While technology has become an integral part of everyday life, still some people refuse to engage. I know, it sounds crazy. But everyone single one of us knows at least one person that doesn't have a Facebook, avoids SnapChat, and has been using a flip phone since 2001. However, with integration becoming more and more widespread, the ability to live in the woods without any technology is becoming harder and harder. And eventually, it's going to be impossible.
The Pew Research Center talked to a huge number of experts in a study titled The Internet of Things Connectivity Binge: What Are The Implications? In part of the study, they focused specifically on the ability to opt out of technology as time goes on. And according to the experts, that ability will essentially disappear in the future.

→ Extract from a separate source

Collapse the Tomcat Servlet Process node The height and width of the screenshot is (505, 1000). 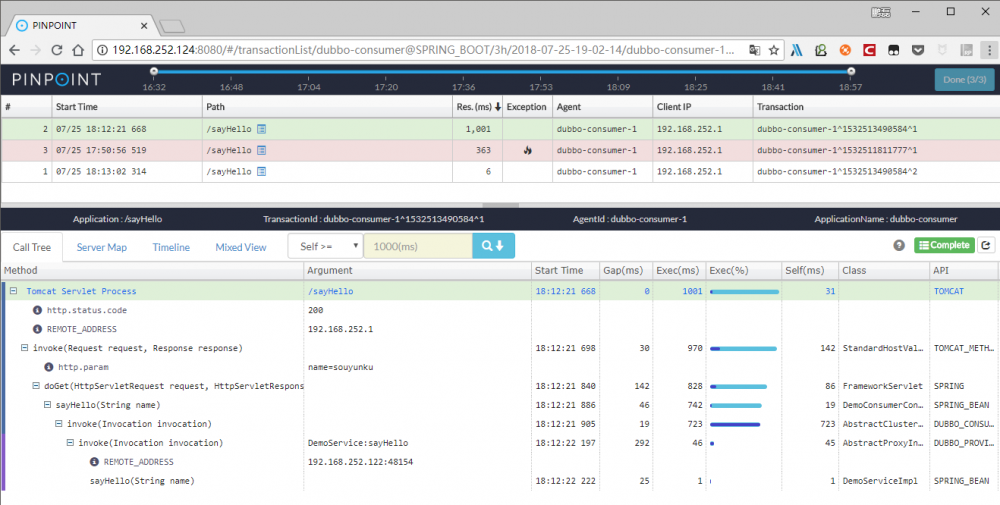pyautogui.click(x=14, y=291)
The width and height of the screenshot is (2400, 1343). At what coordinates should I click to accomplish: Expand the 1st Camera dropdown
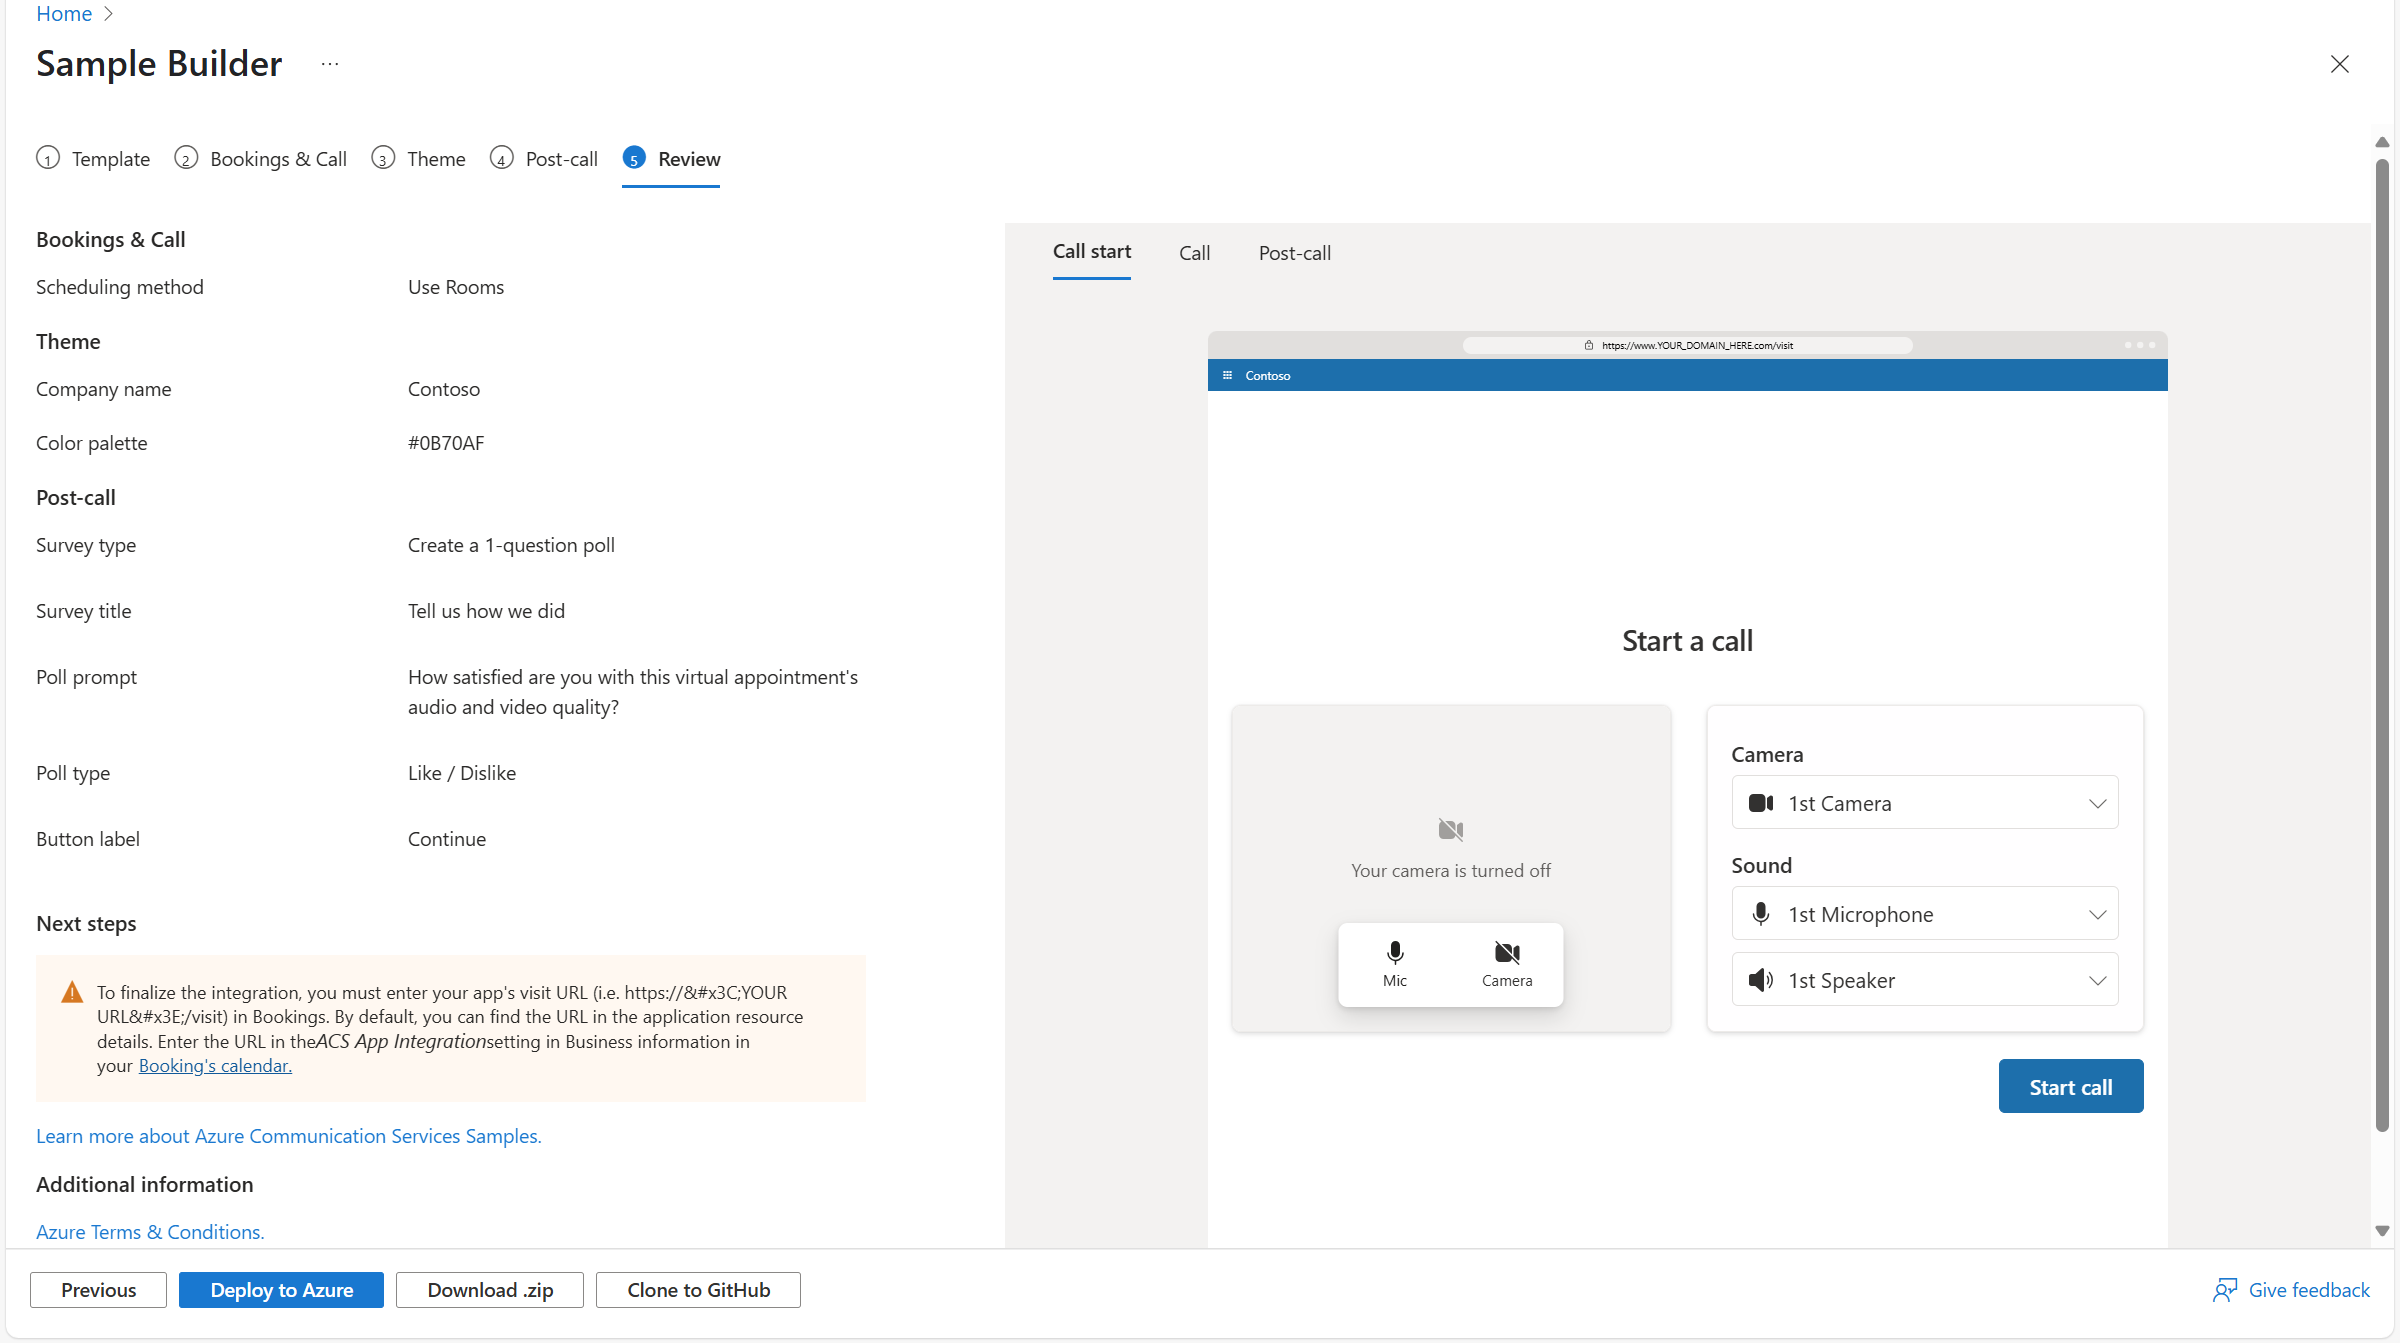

If you're interested in what they had to say about the topic, take a look at what they had to say below and start planning your unplugged getaway now, before it's too late.
The Consumer Problem
“Even if individuals are concerned about the risks, they’ll find it difficult or impossible to opt out of these connections if they want to continue with the products or services they want and/or need,” said Mary K. Pratt, a freelance technology journalist.
A New Class
“Those who disconnect will end up as a class with diminishing resources. Information is king, and connectivity will power that,” said Dave McAllister, director at Philosophy Talk.
“The grip of capitalist ecosystems – Apple, Google, Facebook, etc. – is strengthening the ability to connect multiple aspects of our lives online. It will be harder to disentangle from this system moving forward,” said Antero Garcia, assistant professor at Colorado State University.
Privilege of Disconnectedness
“Disconnection from networks of capital and information generally come at a high price for individuals and even entire communities. As more parts of our lives become connected to the IoT, it seems likely that disconnection will become a privilege to those that can afford to, for example, forgo the savings on car insurance that come with agreeing to be tracked,” said David Banks, co-editor of Cyborgology
The New Norm
“It appears that vendors do not appreciate the dangers involved in IoT, and offerings that don’t incorporate connectivity are increasingly rare. … IoT is being pushed as the norm, and the majority of people do not seem to be aware of the hazards, so they are thus driving the market in that direction,” said Eugene H. Spafford, a professor at Purdue University and an expert in computer security issues.
Connected to Jobs
“The divide in capabilities between the most-connected and the least will define who gets the valuable jobs. Technology should be making life better too, not just more productive, so disconnecting will be opting out from those benefits; it will sabotage their abilities to get more out of life, like someone deciding not to learn how to read because they’re afraid they’ll read something dangerous to them,” said Ryan Hayes, owner of Fit to Tweet.
Opt Out, If You Can
“There is no opt-out for the internet. No one can disconnect. Algorithmic automation will create overly complex systems of communication, transportation, energy, finances, production, etc., that are no longer under control of anyone,” said David Krieger, director of the Institute for Communication & Leadership in Switzerland.